2 See also Martin Gilbert, Churchill: A Life (London: Heinemann, 1991), 779. Gilbert dates this incident 15 June 1944, when fifty flying bombs exploded in the London area. In their 1985 conversation, Dodds told Sir Martin of “the PM’s energy and (hair-raising!) disregard for personal danger.” Churchill’s comment, in a telegram to Stalin, was, “We had a noisy night.”
3 The Churchill Documents, vol. 20, Normandy and Beyond, May-December 1944 (Hillsdale, Mich.: Hillsdale College Press, 2018), 561-62, John Martin letter to his wife, 22 June 1944: “The flying bomb has been a nuisance here. But I personally have escaped the worst nuisance, the noise at night, through sleeping in my burrow at the office, where we hear nothing. The counter-measures have taken effect and there are many fewer visitations than at first. Had another tête-à-tête lunch with Mrs C[hurchill] the other day and showed her the photographs of David, [the Martins’ son] which she much admired. I go to Chequers this weekend. It should have been Dodds, the new PS, but the PM, who is always very difficult with new faces, has not yet quite taken to him.”
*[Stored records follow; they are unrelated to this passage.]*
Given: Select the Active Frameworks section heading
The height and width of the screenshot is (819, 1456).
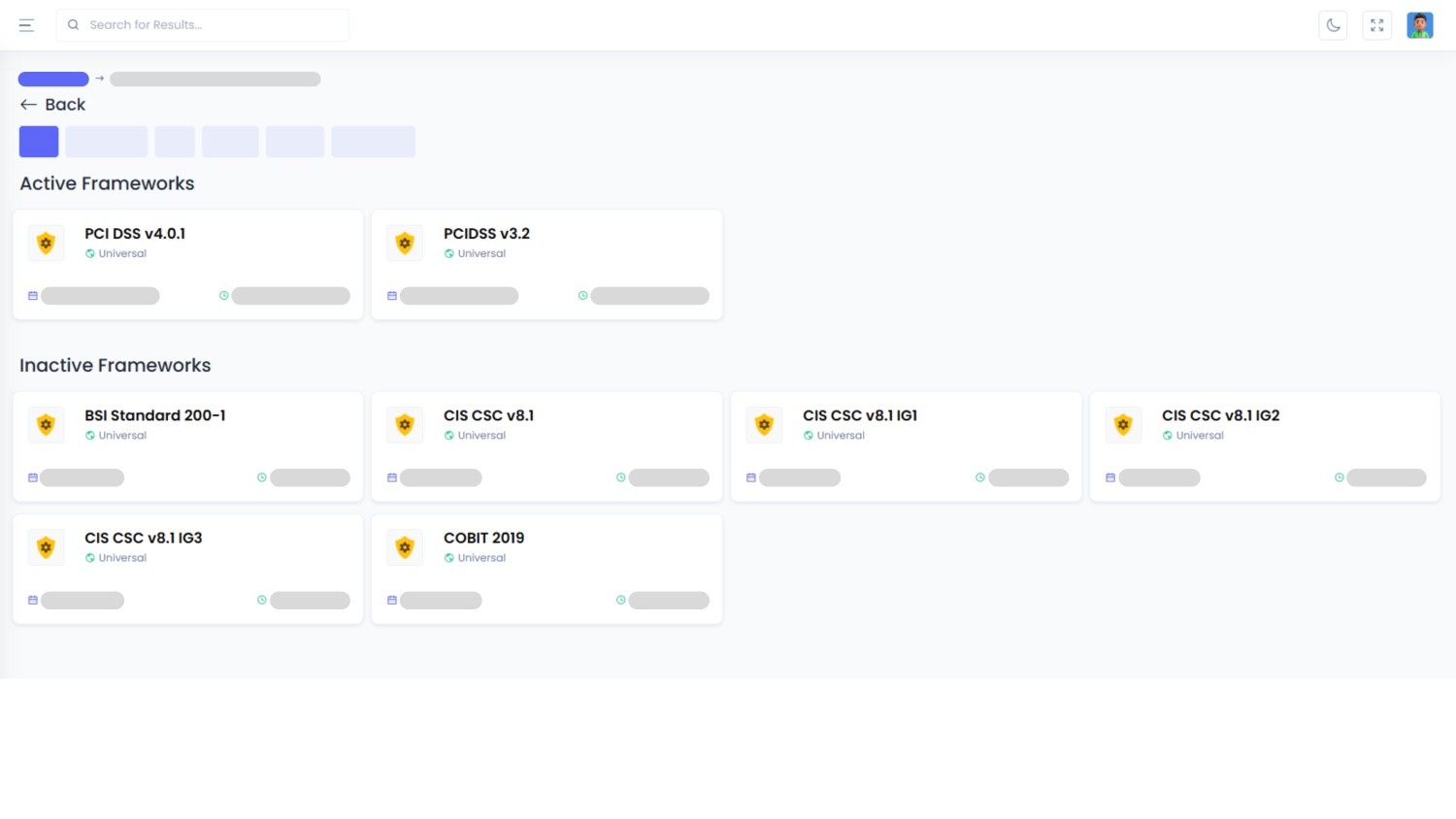Looking at the screenshot, I should pyautogui.click(x=107, y=183).
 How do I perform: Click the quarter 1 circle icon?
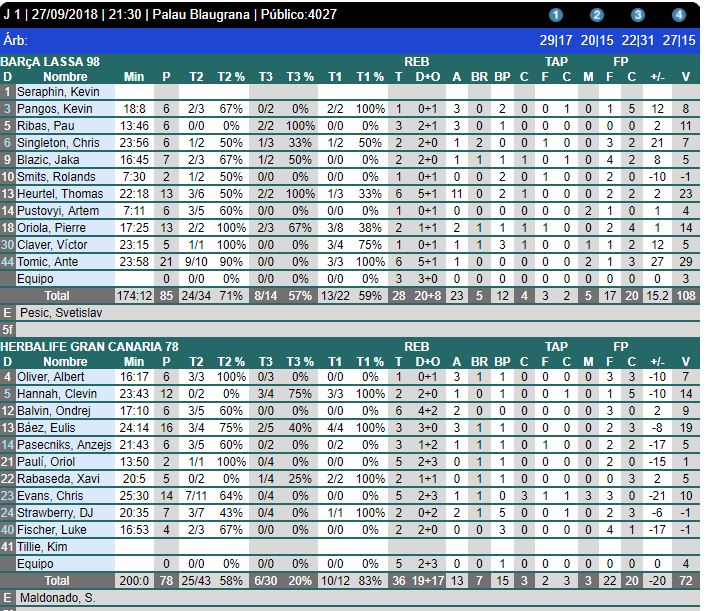tap(557, 15)
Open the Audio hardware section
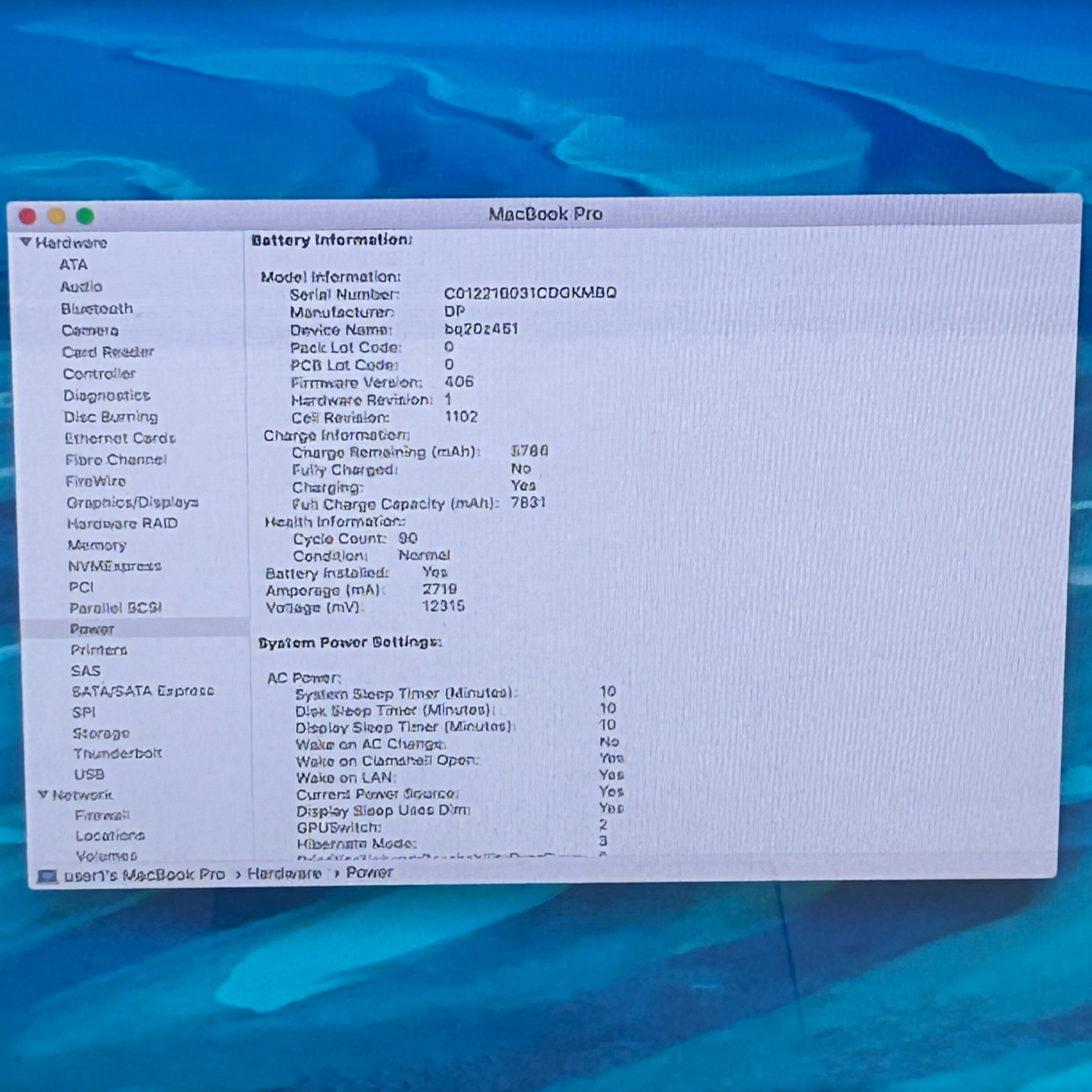 (81, 287)
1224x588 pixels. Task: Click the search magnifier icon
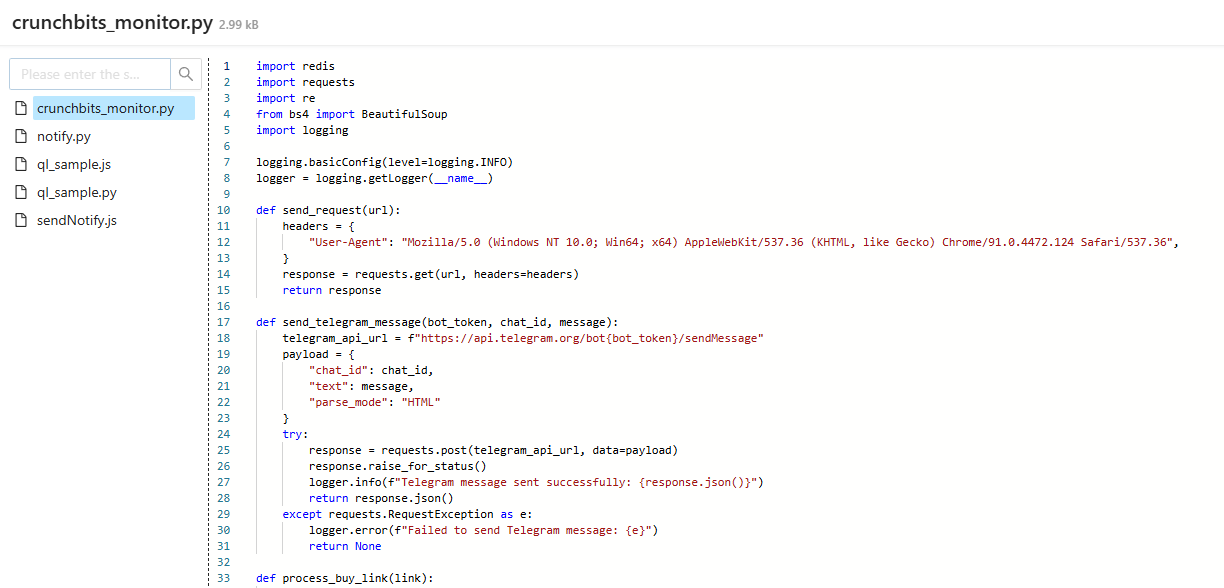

4 The Churchill Documents, vol. 20, Normandy and Beyond, May-December 1944 (Hillsdale, Mich.: Hillsdale College Press, 2018), 481-82. Churchill is replying to Eden’s minute of the same date, about a proposed visit to France by General de Gaulle.
5 Commenting on Churchill’s minute, Hillsdale Professor William Morrisey writes: “De Gaulle always understood himself to be the sole member of the last Cabinet of the Third Republic to repudiate the terms of surrender. As such, he understood his organization to be a government in exile, and not just a propaganda tool. An interesting sidelight is that Churchill talked similarly to the London Poles, but the difference was that the Soviets conquered and “liberated” Poland, so the Poles had nowhere to turn. De Gaulle mastered the art of playing off the various personalities in the British and U.S. governments against one another, always with the aim of restoring the French Republic (although not in its 1940 form) and dishing the French Communists.”
Mr. Lyons was 48 when he met Kit Dodds en route to their golf match. “I was lucky enough to win the scratch prize at this first meeting, probably because I had such a charming partner with whom to play; as a result, I enjoyed a twenty-seven-year career playing for the Old Rugbeian scratch golf teams. During his remaining years Kit was hugely supportive of my endeavours.” Robert Lyons graduated from Oxford and was the director of a major retail group. He tells us he is “in the process of becoming possibly the oldest first-time published novelist in the world.”
Our thanks to Paul H. Courtenay and Allen Packwood, Director, Churchill Archives Centre, Cambridge, for kind assistance in research.